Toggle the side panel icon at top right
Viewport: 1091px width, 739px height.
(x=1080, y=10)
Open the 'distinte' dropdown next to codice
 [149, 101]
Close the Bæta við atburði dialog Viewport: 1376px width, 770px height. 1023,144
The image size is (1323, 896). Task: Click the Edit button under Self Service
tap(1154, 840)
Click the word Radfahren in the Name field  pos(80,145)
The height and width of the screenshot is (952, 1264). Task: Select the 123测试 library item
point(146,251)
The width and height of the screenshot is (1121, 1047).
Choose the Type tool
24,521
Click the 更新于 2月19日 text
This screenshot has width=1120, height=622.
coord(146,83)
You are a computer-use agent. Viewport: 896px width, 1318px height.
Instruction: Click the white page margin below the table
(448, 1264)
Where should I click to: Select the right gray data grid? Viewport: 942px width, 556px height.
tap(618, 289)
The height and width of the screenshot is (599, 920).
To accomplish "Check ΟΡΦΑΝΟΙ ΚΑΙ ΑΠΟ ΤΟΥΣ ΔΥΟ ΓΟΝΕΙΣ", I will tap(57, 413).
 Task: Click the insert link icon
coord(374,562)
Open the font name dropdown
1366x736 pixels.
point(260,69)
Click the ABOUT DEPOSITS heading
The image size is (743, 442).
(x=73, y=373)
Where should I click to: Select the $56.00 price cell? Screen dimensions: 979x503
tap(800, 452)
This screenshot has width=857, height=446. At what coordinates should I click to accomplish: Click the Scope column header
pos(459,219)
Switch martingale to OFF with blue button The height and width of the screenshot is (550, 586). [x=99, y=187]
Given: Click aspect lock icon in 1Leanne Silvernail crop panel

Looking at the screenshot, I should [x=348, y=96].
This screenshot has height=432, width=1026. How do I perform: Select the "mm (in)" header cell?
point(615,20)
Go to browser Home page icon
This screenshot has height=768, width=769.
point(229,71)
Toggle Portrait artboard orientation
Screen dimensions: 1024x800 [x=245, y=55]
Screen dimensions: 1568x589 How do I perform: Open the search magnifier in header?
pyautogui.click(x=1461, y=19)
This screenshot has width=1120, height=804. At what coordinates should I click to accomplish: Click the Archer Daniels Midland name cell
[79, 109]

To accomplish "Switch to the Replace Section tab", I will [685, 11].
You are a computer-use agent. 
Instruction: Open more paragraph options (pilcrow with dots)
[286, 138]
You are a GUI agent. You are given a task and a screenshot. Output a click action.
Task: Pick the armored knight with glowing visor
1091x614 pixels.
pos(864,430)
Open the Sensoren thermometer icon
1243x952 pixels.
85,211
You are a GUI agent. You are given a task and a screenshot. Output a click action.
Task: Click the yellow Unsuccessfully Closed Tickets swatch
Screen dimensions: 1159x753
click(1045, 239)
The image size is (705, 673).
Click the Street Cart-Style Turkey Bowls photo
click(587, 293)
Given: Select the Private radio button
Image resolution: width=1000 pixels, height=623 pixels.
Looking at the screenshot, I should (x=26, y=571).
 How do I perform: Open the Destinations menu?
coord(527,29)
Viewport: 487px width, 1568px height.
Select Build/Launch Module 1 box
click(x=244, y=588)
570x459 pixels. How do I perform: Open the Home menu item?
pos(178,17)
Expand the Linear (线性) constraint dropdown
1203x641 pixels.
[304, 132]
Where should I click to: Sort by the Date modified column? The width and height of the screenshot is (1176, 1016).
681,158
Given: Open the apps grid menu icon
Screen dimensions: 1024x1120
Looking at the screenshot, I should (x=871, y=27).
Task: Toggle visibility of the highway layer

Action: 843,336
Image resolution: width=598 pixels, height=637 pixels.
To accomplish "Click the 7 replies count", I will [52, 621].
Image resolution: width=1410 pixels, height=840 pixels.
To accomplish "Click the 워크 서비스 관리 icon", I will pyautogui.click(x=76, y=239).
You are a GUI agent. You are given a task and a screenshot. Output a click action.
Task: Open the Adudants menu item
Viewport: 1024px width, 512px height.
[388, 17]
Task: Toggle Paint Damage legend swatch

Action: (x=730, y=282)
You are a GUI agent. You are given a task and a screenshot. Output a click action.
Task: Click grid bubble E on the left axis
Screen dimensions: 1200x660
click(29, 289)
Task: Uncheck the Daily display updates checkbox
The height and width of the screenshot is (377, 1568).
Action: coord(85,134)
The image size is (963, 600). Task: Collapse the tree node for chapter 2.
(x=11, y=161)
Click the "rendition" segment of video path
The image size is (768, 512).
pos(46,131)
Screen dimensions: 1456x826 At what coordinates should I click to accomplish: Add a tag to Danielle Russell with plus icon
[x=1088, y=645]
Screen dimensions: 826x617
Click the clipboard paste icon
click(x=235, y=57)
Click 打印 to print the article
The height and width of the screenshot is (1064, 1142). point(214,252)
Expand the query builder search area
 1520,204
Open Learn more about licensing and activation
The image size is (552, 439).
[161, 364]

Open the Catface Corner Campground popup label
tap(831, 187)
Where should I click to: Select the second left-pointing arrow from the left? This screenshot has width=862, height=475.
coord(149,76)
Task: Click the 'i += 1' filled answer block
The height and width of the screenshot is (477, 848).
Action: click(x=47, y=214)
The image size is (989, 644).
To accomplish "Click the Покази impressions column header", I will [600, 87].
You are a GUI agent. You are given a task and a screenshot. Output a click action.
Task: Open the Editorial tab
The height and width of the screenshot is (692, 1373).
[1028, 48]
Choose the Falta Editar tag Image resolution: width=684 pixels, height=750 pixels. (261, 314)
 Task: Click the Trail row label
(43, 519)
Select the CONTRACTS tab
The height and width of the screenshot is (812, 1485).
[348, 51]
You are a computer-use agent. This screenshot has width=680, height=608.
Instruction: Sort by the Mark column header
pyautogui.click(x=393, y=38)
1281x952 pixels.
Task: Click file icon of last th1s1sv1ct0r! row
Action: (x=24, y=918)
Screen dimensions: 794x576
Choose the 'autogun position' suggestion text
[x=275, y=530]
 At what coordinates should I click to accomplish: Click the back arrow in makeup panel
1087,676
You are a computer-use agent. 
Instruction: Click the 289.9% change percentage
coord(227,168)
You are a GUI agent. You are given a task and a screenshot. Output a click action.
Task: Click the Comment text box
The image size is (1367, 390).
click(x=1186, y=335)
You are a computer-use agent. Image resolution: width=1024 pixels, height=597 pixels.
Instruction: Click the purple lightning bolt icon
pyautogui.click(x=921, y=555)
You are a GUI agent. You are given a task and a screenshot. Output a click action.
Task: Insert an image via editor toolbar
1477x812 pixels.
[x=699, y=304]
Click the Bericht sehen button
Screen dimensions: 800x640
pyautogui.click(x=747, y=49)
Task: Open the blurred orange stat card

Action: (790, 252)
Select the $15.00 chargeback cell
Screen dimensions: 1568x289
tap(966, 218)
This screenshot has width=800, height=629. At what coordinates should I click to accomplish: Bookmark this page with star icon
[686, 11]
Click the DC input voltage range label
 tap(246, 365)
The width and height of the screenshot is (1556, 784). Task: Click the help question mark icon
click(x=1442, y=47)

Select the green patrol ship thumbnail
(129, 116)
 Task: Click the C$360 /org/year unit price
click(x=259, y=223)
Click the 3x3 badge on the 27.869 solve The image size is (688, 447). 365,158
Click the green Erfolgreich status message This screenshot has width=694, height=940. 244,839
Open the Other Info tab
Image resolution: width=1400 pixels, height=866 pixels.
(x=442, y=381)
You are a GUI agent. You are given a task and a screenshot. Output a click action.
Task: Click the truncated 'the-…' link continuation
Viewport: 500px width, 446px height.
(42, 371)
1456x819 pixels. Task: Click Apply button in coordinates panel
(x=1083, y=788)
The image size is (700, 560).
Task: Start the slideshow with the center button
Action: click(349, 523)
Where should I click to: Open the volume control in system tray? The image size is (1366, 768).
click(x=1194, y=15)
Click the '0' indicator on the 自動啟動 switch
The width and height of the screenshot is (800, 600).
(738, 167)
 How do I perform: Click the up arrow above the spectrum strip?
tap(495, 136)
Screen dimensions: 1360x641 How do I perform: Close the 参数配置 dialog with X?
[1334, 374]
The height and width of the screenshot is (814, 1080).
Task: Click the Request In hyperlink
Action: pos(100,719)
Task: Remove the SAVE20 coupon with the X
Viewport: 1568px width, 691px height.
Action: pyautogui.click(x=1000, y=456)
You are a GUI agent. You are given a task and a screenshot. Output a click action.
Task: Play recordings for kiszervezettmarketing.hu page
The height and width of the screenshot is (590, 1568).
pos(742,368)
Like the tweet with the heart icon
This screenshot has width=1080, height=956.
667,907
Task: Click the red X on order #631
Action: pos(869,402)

• _How to complete this task_
Using the material above, return every line that holds the string "will".

• _Solution to this exercise_
To accomplish "Check ΟΡΦΑΝΟΙ ΚΑΙ ΑΠΟ ΤΟΥΣ ΔΥΟ ΓΟΝΕΙΣ", I will tap(57, 413).
To accomplish "Switch to the Replace Section tab", I will [685, 11].
To accomplish "Click the 7 replies count", I will [52, 621].
To accomplish "Click the 워크 서비스 관리 icon", I will pyautogui.click(x=76, y=239).
To accomplish "Click the Покази impressions column header", I will [600, 87].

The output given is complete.